UK bosses earn 131 times more than staff

The heads of Britain's largest companies earned 131 times as much as their average employee last year, according to a new study.

Occupy London protest

Protesters from the Occupy London movement protest during the May Day march through Central London on May 1, 2014.

The heads of Britain's largest companies earned 131 times as much as their average employee last year, according to a study exposing the growing pay gap between bosses and workers.

The wage divide has more than doubled since 1998, when the average chief executive of firms in the FTSE 100 earnt 47 times as much as staff, the report, which was published on Monday, said.

The British government has brought in laws to curb executive pay and bonuses since the financial crisis, but a severe squeeze on wage growth has fuelled public anger about highly-paid senior executives.

"When bosses make hundreds of times as much money as the rest of the workforce, it creates a deep sense of unfairness," said Deborah Hargreaves, director of the High Pay Centre think-tank, which wrote the report.

Martin Sorrell, who heads up marketing giant WPP, took home a pay package nearly 800 times bigger than his employees of STG29.8 million ($A54.39 million), the study found.

At retailer Next, boss Simon Wolfson earned almost 460 times as much as his average worker in 2013 - but then chose to distribute his bonus to staff.

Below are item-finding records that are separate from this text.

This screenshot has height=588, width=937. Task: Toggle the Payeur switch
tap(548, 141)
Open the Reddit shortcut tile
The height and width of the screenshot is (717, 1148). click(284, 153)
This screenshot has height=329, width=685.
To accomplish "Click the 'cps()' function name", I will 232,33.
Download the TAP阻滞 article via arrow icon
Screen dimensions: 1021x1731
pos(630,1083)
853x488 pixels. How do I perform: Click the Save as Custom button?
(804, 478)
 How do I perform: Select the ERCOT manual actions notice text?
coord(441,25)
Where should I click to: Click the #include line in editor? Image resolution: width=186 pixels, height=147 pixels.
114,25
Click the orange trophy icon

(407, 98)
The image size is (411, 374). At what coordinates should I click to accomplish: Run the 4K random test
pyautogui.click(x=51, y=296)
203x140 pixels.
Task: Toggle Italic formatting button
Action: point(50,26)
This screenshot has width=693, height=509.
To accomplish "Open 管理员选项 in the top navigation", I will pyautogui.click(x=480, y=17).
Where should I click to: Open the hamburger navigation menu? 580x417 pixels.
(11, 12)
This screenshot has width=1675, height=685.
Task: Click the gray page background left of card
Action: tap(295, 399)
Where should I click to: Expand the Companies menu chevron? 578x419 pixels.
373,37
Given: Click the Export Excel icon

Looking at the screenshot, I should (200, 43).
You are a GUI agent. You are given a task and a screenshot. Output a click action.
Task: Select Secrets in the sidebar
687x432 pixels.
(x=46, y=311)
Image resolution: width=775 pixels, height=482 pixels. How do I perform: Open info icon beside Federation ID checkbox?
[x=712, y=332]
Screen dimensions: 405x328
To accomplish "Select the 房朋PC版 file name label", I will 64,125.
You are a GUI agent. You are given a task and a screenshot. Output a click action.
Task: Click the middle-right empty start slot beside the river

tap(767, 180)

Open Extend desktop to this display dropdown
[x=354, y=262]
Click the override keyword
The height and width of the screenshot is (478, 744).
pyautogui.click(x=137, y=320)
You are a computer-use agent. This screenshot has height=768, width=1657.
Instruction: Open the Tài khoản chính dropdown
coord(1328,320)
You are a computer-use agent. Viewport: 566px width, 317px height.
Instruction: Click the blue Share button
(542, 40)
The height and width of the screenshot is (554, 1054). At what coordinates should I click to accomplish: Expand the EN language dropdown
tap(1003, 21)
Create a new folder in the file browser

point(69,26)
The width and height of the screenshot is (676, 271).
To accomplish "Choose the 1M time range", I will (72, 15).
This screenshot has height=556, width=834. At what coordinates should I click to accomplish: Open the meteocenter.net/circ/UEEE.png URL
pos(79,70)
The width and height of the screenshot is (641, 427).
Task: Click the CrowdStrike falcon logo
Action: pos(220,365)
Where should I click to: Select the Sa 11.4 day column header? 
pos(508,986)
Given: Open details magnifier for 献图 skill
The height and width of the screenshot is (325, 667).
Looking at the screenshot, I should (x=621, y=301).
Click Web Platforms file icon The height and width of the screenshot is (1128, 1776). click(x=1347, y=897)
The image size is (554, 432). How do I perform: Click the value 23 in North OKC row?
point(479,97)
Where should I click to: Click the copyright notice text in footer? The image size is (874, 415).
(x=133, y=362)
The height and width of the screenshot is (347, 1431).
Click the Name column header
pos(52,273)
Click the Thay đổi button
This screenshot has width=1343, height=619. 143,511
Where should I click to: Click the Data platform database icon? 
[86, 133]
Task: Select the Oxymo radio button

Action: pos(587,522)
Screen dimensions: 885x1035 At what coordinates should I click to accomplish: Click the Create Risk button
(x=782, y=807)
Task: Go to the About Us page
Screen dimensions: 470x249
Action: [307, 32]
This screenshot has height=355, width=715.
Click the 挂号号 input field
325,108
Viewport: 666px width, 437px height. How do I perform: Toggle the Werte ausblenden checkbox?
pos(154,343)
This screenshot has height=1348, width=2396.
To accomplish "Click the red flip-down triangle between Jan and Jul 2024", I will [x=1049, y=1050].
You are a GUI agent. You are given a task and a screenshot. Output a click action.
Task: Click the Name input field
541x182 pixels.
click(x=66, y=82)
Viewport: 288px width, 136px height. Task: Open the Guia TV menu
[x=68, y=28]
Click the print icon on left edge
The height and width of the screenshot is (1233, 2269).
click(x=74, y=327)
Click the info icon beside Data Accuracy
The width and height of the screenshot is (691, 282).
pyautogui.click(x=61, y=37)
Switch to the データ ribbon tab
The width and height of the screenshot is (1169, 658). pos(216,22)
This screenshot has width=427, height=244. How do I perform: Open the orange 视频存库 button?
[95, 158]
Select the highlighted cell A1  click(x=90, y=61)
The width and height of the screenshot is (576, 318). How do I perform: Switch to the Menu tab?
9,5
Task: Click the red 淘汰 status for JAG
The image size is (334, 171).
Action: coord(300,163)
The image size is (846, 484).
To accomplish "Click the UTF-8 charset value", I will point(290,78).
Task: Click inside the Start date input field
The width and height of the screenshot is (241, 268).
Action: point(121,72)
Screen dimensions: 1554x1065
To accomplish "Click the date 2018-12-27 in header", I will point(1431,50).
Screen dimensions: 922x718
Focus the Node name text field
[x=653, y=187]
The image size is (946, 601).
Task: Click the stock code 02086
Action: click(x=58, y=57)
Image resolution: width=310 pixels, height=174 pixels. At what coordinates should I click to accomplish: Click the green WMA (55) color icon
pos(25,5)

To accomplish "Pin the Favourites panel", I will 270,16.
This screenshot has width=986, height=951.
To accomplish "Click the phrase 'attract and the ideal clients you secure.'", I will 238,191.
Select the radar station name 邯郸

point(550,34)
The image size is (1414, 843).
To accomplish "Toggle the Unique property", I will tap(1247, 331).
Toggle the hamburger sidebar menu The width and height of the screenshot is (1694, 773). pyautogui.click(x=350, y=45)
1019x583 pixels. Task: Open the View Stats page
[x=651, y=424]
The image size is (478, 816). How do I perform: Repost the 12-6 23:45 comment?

The chief of mining group Randgold Resources, Mark Bristow, was paid STG4.4 million last year - 231 as much as his average employee.

The study comes after the Bank of England last week halved its pay growth forecast for this year to below the rate of inflation at 1.25 per cent.

Governor Mark Carney said the figures reflected "relatively unprecedented weak wage growth" in Britain.

The gloomy forecast came after official data showed that annual pay fell by 0.2 per cent in the second quarter of the year - the first decline since the height of the financial crisis in 2009.

The squeeze on people's spending power comes even as Britain's growth picked up pace, with the economy now bigger than before the start of the global financial meltdown in 2008.

"The government needs to take more radical action on top pay to deliver a fair economy that ordinary people can have faith in," said Hargreaves.

The think-tank carried out the study using pay figures from company reports and data from the Pensions Investment Research Consultants.